I’ve nearly finished tracing the Pacer control panel interface card schematic. I haven’t yet traced the connections of one NOR gate of the 7425 at position 6A, and one inverter of the 7404 at position 5C. It’s possible that they’re unused.
As with the other Pacer schematics I’ve reverse-engineered, there are probably errors and omissions. The purpose of reverse-engineering this wasn’t necessarily to produce perfect schematics, but to develop enough understanding of the Pacer to diagnose and repair faults, and to design new memory and I/O cards. Considered in that light, the reverse-engineering process has mostly been successful.I say “mostly” because the control panel interface card contains a lot of complex random logic with a lot of flip-flops, the purpose of many of which remain unknown. The CPU and user memory cards, by comparison, are nearly completely understood.

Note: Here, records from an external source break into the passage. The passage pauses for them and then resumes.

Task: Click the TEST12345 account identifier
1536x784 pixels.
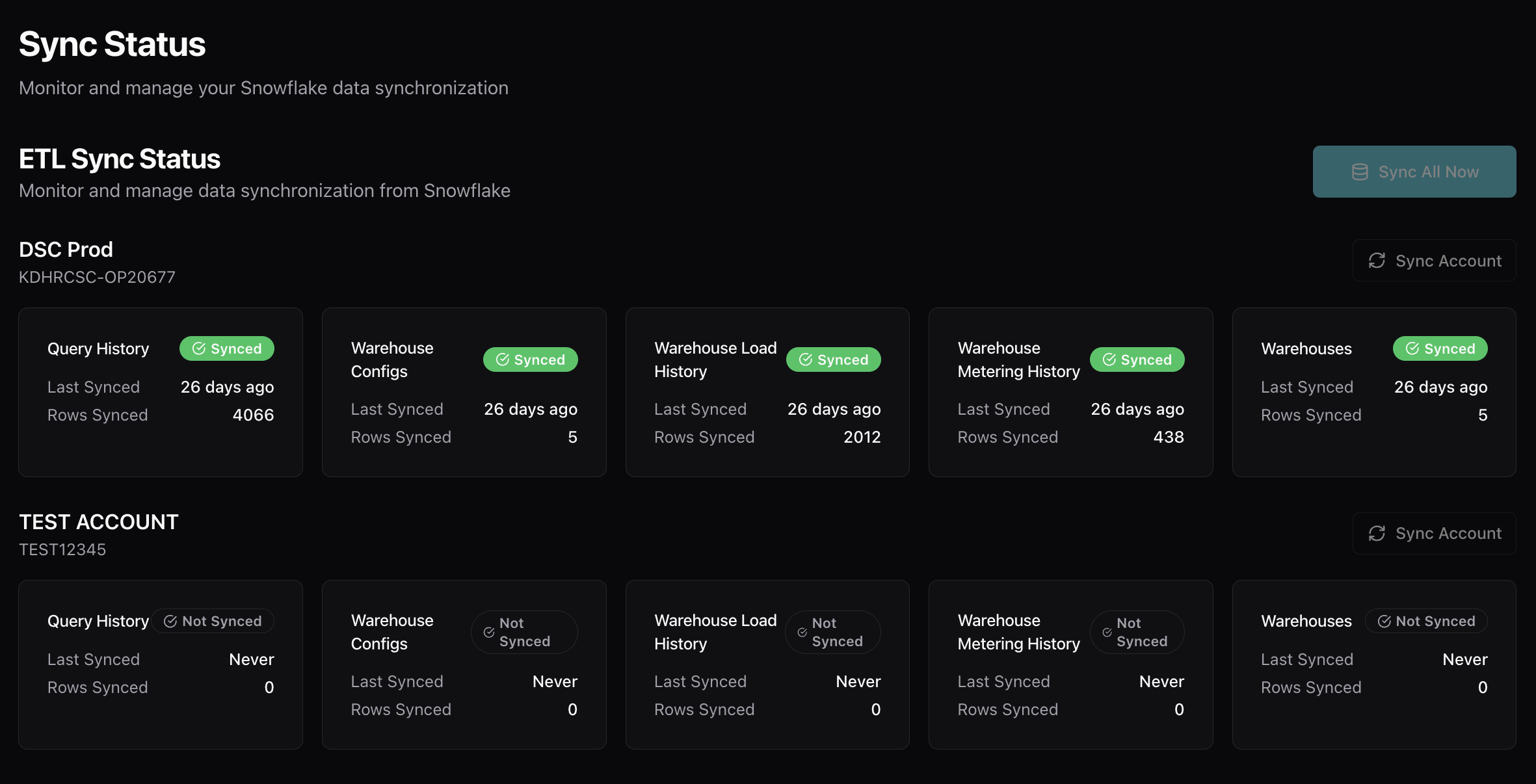Action: (x=62, y=549)
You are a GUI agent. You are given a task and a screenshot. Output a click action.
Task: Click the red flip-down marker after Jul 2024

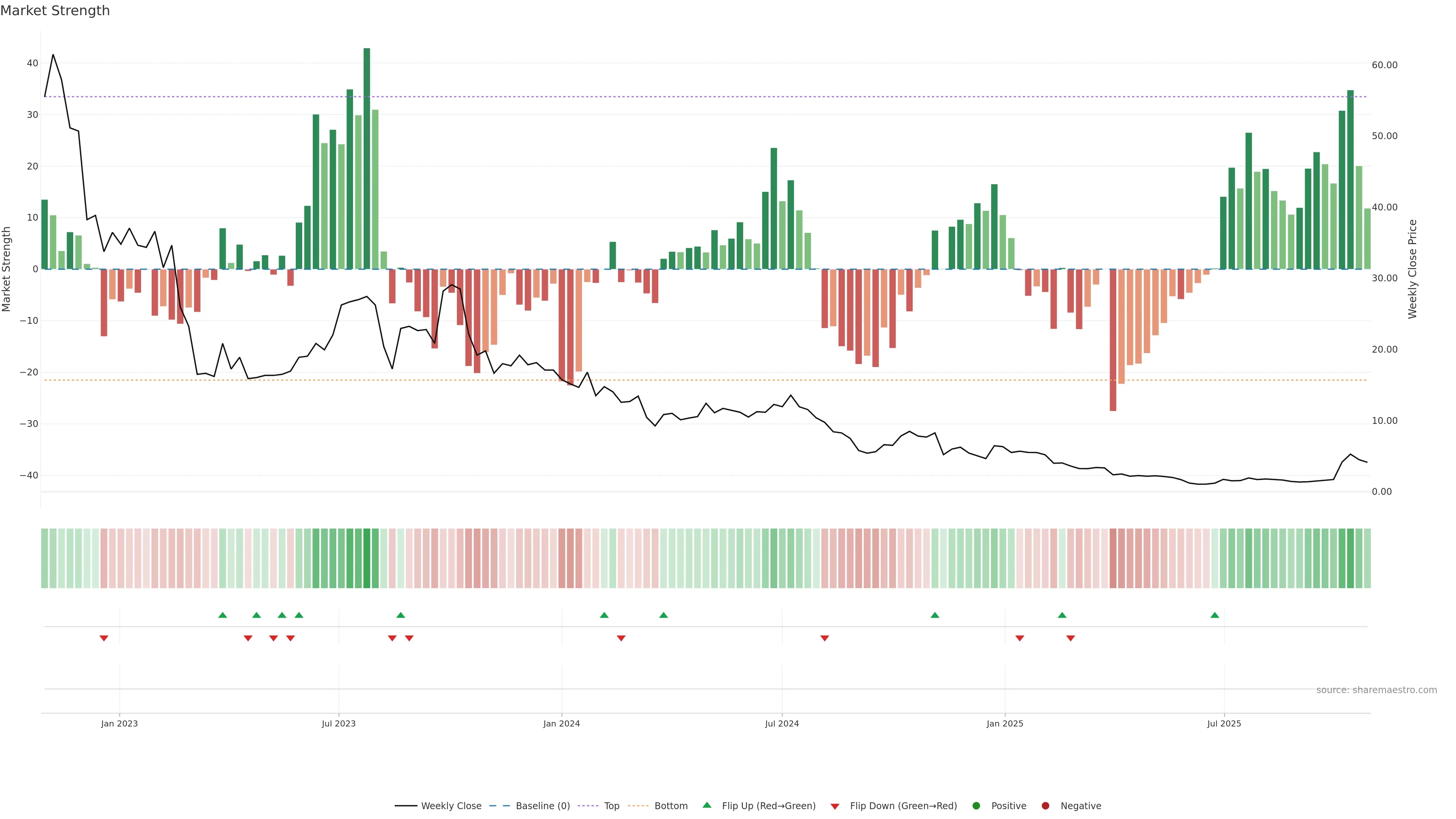point(825,638)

This has allowed me to track down to faults in my Pacer to a single failed DS8833N bidirectional buffer on the user memory card. The fault caused all user memory to read back with the most significant four bits set, and to mirror the RAM at 0000-03ff hex to 2000-23ff hex. I have not yet replaced the chip, but by examination with test equipment I’m certain that’s the problem.
Because the reverse-engineering of the control panel interface card has taken so much longer than expected, I’ll have to leave the construction of a new, higher-capacity memory card for the 2015/07 RetroChallenge.